Reproduce the records unchanged, starting at the line that contains "Task: Click into the Billing Zip field" and continuing through the end of the records.

***

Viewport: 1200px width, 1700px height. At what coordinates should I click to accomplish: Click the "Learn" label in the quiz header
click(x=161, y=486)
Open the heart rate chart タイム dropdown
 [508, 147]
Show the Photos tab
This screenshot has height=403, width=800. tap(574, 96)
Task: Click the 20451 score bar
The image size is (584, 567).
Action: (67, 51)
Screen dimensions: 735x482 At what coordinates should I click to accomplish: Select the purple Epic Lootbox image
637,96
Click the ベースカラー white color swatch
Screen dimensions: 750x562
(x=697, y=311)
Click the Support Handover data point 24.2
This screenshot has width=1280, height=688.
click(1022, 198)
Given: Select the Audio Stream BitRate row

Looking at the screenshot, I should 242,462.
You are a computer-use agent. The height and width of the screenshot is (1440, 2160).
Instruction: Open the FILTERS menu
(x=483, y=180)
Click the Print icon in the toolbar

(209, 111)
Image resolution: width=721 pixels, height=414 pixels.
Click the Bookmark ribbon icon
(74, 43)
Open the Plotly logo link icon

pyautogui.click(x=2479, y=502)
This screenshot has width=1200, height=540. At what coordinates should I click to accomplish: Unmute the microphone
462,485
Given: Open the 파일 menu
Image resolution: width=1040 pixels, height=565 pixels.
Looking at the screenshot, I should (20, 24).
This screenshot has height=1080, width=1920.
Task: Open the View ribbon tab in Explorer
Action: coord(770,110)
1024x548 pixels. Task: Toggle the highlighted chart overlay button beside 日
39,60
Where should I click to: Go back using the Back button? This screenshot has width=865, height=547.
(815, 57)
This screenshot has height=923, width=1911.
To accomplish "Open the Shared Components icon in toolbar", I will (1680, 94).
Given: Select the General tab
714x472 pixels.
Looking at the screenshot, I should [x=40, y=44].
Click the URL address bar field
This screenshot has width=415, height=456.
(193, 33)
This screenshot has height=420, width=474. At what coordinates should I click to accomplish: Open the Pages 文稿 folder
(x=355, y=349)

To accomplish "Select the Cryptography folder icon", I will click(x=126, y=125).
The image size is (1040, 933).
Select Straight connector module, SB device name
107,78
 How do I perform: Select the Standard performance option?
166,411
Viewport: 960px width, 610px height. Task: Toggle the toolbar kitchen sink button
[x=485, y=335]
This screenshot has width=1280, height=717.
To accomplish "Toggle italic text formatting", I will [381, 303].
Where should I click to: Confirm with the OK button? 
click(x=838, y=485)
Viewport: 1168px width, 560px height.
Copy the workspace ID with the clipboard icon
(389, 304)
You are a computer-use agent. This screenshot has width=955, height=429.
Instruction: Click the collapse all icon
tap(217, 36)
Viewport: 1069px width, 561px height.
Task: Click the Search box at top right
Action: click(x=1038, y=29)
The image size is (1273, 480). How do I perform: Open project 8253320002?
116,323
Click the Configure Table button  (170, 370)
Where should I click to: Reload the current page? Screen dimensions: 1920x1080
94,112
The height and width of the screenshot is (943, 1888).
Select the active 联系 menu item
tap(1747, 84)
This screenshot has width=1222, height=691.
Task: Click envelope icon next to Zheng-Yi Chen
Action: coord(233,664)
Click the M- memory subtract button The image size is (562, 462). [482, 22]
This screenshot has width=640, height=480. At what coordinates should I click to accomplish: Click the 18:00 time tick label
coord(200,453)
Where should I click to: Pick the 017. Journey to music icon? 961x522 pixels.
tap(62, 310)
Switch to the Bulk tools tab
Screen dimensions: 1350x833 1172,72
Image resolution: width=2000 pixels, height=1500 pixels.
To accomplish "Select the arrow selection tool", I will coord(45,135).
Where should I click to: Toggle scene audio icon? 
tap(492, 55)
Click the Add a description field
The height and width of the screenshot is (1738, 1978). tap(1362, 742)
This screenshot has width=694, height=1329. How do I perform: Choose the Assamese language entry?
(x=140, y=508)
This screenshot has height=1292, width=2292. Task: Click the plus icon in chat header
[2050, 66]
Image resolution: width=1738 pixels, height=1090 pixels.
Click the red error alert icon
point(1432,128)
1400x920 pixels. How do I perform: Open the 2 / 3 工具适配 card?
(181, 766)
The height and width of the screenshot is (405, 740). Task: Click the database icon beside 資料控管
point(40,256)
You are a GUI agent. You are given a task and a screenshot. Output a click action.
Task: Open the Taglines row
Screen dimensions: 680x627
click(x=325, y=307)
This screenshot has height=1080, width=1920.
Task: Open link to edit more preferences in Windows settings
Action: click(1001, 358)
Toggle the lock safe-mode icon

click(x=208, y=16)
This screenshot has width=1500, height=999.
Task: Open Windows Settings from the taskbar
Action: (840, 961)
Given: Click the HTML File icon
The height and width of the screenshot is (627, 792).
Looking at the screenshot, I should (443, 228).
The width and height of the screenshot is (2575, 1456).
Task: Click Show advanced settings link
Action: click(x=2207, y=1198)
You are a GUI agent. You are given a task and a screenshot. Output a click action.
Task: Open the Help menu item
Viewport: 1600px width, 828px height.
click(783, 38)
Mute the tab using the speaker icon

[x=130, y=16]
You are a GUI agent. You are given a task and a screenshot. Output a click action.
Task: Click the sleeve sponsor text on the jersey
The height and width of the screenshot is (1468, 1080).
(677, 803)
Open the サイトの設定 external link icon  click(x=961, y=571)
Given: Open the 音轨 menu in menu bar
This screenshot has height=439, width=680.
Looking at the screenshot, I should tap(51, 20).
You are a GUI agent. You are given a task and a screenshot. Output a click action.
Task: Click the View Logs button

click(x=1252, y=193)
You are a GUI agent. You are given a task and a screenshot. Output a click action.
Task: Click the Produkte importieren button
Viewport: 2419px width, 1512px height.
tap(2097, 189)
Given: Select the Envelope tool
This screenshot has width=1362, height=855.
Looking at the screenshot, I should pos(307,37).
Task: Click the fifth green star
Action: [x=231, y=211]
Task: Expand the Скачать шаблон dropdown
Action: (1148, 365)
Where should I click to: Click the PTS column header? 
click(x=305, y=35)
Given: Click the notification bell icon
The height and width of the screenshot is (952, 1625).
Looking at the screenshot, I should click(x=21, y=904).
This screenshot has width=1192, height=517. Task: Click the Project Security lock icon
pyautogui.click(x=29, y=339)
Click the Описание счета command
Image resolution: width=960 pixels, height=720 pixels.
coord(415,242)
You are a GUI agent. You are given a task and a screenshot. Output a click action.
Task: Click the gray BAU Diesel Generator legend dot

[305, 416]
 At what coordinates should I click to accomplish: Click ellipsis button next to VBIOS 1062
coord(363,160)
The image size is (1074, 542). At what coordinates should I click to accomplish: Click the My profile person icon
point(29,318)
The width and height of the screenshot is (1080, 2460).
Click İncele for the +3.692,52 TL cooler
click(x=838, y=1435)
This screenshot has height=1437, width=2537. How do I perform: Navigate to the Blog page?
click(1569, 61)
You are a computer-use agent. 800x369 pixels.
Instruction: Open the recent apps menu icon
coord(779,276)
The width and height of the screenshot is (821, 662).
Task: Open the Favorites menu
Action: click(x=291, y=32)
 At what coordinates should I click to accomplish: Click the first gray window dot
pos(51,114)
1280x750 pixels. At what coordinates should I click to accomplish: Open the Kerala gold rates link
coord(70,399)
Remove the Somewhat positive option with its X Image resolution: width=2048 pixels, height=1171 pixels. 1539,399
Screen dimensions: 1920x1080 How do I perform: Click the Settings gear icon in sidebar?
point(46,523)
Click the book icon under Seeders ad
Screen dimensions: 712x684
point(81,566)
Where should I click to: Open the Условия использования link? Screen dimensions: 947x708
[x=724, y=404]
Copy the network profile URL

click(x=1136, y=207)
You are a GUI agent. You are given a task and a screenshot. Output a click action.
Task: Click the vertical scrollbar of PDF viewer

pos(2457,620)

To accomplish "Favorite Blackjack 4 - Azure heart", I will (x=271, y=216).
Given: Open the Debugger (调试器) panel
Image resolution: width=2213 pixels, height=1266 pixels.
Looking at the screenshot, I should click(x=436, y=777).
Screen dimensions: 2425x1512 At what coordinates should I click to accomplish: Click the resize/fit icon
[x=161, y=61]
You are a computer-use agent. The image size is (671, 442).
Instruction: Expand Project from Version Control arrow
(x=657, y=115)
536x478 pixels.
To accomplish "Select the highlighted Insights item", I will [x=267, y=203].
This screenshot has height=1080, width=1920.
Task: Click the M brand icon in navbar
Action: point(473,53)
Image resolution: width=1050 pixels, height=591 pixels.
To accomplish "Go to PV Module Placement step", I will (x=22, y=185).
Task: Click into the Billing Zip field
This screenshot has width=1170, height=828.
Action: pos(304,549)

***

* [Final result]
Task: Click into the Billing Zip field
This screenshot has width=1170, height=828.
Action: pos(304,549)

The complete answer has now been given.